Wednesday, October 1, 2008 | MANILA, PHILIPPINES

[ BusinessWorld Online ]

MORE FOREIGNERS have chosen to retire in the Philippines this year, government data show, but experts say there is much to be done for the country to truly become a retirement haven.

The number of foreigners granted special resident retiree visas grew 20% to 960 in the first eight months of 2008 versus roughly 800 in the same period last year, Reynaldo D.L. Lingat, general manager of the Philippine Retirement Authority (PRA) said in a phone interview late last week.

More than a third of the retirees are Chinese (36%), while a similar number are Korean (33%). Americans and Japanese comprise 16% and 5% of the number, respectively. The rest are from Australia, India and Germany, Mr. Lingat said.

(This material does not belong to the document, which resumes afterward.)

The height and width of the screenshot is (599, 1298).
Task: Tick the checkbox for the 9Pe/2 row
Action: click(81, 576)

"[But] the Philippines is not among the top 20 preferred retirement destinations in the world," he added, noting that neighboring Thailand and Malaysia figured more prominently. The PRA still needs to attract 640 foreign enrollees to hit its yearend target.

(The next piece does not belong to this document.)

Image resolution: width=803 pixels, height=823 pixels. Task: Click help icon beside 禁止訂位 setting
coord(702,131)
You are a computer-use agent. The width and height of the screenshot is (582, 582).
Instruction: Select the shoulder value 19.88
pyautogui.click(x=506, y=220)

The Philippines’ laggard performance is due to the lack of a long-stay tourist program and limitations to land tenure for foreigners, International Chambers of Commerce Retirement & Healthcare Coalition, Inc. chairman Henry J. Schumacher said in a phone interview late last week.

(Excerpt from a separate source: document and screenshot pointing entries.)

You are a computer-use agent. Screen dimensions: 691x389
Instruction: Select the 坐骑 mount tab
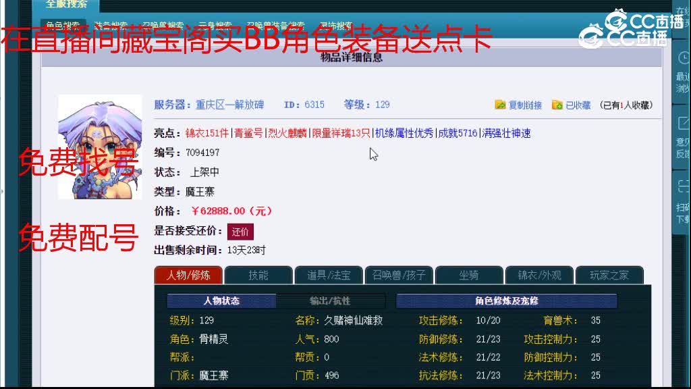(x=470, y=275)
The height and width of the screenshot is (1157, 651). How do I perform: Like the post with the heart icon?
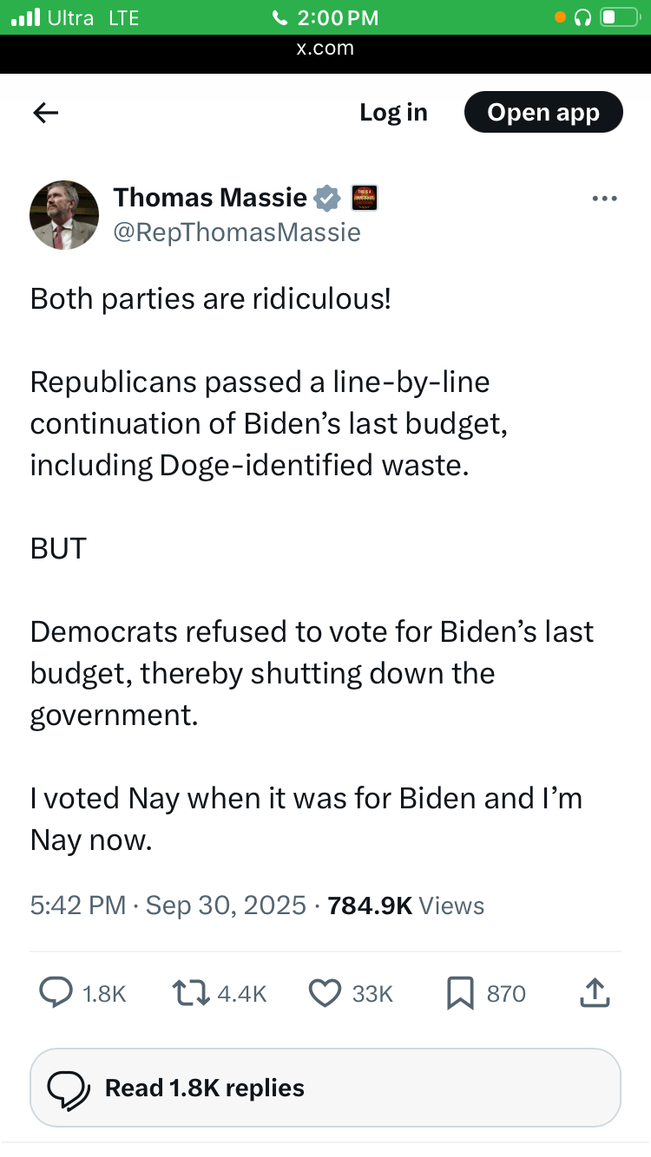326,993

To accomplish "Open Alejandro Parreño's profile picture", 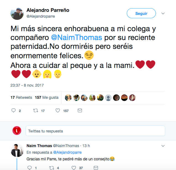I will pos(17,13).
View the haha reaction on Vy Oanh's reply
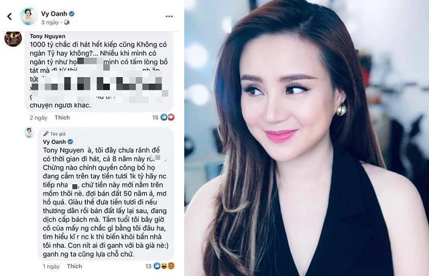429x276 pixels. (164, 266)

Although visas are granted to qualified retirees, there is a need to first grant tourist visas that cover longer periods, he said.

"In order to get new people to accept the Philippines as a retirement haven, we have to invite tourists to [first] stay here for three to four months to understand how the country ticks," Mr. Schumacher said.

"The Bureau of Immigration has been very restrictive [compared with their counterparts in] Thailand and Malaysia," he added.

Mr. Schumacher also recommended that since foreigners are restricted from owning land in the Philippines, a compromise would be to apply the Condominium Act — which allows foreigners to own 40% of a unit — horizontally to include retirement villages and town houses.

Subic, Clark, Metro Manila, Tagaytay, Dumaguete and Cebu can be marketed as retirement hubs as medical services, living accommodations and recreation facilities are available there, he added.

"Quite a number of Japanese and Korean investors [are building such facilities in the Philippines]," Mr. Schumacher said.

For his part, Mr. Lingat said the PRA is working on integrating agencies to improve the provision of health care to foreign retirees. PRA, he added, has put in place a tracking system to monitor bottlenecks in retirement visa applications.

Mr. Schumacher said, however, that the PRA should not focus on registration efforts.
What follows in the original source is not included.